%%

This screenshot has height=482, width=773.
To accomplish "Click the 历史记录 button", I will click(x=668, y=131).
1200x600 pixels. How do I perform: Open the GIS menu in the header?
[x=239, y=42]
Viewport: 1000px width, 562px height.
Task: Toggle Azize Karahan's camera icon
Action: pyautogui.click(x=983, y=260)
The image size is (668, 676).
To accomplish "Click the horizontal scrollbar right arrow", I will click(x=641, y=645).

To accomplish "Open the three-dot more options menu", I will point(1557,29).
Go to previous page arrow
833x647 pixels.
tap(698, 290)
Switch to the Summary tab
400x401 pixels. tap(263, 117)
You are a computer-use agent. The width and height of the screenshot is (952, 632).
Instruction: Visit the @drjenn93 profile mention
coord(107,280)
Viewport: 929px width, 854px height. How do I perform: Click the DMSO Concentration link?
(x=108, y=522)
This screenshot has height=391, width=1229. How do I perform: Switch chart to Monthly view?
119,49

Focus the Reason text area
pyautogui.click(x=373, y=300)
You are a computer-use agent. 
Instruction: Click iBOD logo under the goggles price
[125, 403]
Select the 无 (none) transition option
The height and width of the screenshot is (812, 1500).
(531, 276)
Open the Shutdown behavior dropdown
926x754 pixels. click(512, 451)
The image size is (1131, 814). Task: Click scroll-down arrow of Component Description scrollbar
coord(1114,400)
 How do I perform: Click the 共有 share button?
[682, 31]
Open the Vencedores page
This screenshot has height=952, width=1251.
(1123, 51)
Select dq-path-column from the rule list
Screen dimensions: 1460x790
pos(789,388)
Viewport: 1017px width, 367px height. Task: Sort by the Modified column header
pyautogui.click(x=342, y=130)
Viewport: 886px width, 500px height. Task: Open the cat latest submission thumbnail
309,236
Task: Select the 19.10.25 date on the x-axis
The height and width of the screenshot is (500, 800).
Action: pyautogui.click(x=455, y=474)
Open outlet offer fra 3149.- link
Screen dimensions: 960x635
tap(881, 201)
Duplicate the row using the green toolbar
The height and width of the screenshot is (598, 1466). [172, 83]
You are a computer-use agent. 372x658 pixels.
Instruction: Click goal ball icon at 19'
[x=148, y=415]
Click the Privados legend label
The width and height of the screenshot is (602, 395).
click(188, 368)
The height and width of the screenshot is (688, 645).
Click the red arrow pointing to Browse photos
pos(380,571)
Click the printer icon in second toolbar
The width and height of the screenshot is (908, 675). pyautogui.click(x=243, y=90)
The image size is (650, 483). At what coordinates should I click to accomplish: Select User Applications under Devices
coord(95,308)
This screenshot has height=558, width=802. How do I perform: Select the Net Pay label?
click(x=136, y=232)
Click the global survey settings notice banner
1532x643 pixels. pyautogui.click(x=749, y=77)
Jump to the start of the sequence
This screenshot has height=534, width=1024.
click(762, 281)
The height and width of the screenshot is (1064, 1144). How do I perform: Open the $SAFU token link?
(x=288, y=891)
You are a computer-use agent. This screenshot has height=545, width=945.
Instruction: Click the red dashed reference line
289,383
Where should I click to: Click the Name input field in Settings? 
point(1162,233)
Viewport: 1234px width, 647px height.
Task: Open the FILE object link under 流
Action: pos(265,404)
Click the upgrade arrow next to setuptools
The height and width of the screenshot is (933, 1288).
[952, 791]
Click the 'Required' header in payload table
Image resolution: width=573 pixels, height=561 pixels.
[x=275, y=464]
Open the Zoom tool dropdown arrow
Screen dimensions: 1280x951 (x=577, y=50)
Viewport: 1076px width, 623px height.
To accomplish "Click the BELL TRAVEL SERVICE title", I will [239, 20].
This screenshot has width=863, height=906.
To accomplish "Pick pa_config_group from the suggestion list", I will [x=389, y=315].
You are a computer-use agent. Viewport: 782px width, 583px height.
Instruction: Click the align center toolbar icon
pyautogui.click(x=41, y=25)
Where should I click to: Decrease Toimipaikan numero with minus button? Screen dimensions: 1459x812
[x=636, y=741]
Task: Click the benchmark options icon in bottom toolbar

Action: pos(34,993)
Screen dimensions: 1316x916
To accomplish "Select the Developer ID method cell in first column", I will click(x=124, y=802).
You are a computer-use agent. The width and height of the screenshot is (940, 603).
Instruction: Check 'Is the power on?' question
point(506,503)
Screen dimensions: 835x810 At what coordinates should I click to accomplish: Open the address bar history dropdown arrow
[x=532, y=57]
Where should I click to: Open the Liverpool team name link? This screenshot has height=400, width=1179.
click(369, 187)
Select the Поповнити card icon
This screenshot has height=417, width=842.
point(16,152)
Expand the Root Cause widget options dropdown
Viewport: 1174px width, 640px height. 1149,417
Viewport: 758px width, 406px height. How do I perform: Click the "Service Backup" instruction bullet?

%%

▶ **TASK**
Nothing should be left out when the listing is retyped exactly.

▶ **ANSWER BOX**
This screenshot has height=482, width=773.
To accomplish "Click the 历史记录 button", I will click(x=668, y=131).
1200x600 pixels. How do I perform: Open the GIS menu in the header?
[x=239, y=42]
Viewport: 1000px width, 562px height.
Task: Toggle Azize Karahan's camera icon
Action: pyautogui.click(x=983, y=260)
The image size is (668, 676).
To accomplish "Click the horizontal scrollbar right arrow", I will click(x=641, y=645).

To accomplish "Open the three-dot more options menu", I will point(1557,29).
Go to previous page arrow
833x647 pixels.
tap(698, 290)
Switch to the Summary tab
400x401 pixels. tap(263, 117)
You are a computer-use agent. The width and height of the screenshot is (952, 632).
Instruction: Visit the @drjenn93 profile mention
coord(107,280)
Viewport: 929px width, 854px height. How do I perform: Click the DMSO Concentration link?
(x=108, y=522)
This screenshot has height=391, width=1229. How do I perform: Switch chart to Monthly view?
119,49

Focus the Reason text area
pyautogui.click(x=373, y=300)
You are a computer-use agent. 
Instruction: Click iBOD logo under the goggles price
[125, 403]
Select the 无 (none) transition option
The height and width of the screenshot is (812, 1500).
(531, 276)
Open the Shutdown behavior dropdown
926x754 pixels. click(512, 451)
The image size is (1131, 814). Task: Click scroll-down arrow of Component Description scrollbar
coord(1114,400)
 How do I perform: Click the 共有 share button?
[682, 31]
Open the Vencedores page
This screenshot has height=952, width=1251.
(1123, 51)
Select dq-path-column from the rule list
Screen dimensions: 1460x790
pos(789,388)
Viewport: 1017px width, 367px height. Task: Sort by the Modified column header
pyautogui.click(x=342, y=130)
Viewport: 886px width, 500px height. Task: Open the cat latest submission thumbnail
309,236
Task: Select the 19.10.25 date on the x-axis
The height and width of the screenshot is (500, 800).
Action: pyautogui.click(x=455, y=474)
Open outlet offer fra 3149.- link
Screen dimensions: 960x635
tap(881, 201)
Duplicate the row using the green toolbar
The height and width of the screenshot is (598, 1466). [172, 83]
You are a computer-use agent. 372x658 pixels.
Instruction: Click goal ball icon at 19'
[x=148, y=415]
Click the Privados legend label
The width and height of the screenshot is (602, 395).
click(188, 368)
The height and width of the screenshot is (688, 645).
Click the red arrow pointing to Browse photos
pos(380,571)
Click the printer icon in second toolbar
The width and height of the screenshot is (908, 675). pyautogui.click(x=243, y=90)
The image size is (650, 483). At what coordinates should I click to accomplish: Select User Applications under Devices
coord(95,308)
This screenshot has height=558, width=802. How do I perform: Select the Net Pay label?
click(x=136, y=232)
Click the global survey settings notice banner
1532x643 pixels. pyautogui.click(x=749, y=77)
Jump to the start of the sequence
This screenshot has height=534, width=1024.
click(762, 281)
The height and width of the screenshot is (1064, 1144). How do I perform: Open the $SAFU token link?
(x=288, y=891)
You are a computer-use agent. This screenshot has height=545, width=945.
Instruction: Click the red dashed reference line
289,383
Where should I click to: Click the Name input field in Settings? 
point(1162,233)
Viewport: 1234px width, 647px height.
Task: Open the FILE object link under 流
Action: pos(265,404)
Click the upgrade arrow next to setuptools
The height and width of the screenshot is (933, 1288).
[952, 791]
Click the 'Required' header in payload table
Image resolution: width=573 pixels, height=561 pixels.
[x=275, y=464]
Open the Zoom tool dropdown arrow
Screen dimensions: 1280x951 (x=577, y=50)
Viewport: 1076px width, 623px height.
To accomplish "Click the BELL TRAVEL SERVICE title", I will [239, 20].
This screenshot has width=863, height=906.
To accomplish "Pick pa_config_group from the suggestion list", I will [x=389, y=315].
You are a computer-use agent. Viewport: 782px width, 583px height.
Instruction: Click the align center toolbar icon
pyautogui.click(x=41, y=25)
Where should I click to: Decrease Toimipaikan numero with minus button? Screen dimensions: 1459x812
[x=636, y=741]
Task: Click the benchmark options icon in bottom toolbar

Action: pos(34,993)
Screen dimensions: 1316x916
To accomplish "Select the Developer ID method cell in first column", I will click(x=124, y=802).
You are a computer-use agent. The width and height of the screenshot is (940, 603).
Instruction: Check 'Is the power on?' question
point(506,503)
Screen dimensions: 835x810 At what coordinates should I click to accomplish: Open the address bar history dropdown arrow
[x=532, y=57]
Where should I click to: Open the Liverpool team name link? This screenshot has height=400, width=1179.
click(369, 187)
Select the Поповнити card icon
This screenshot has height=417, width=842.
point(16,152)
Expand the Root Cause widget options dropdown
Viewport: 1174px width, 640px height. 1149,417
Viewport: 758px width, 406px height. How do I perform: Click the "Service Backup" instruction bullet?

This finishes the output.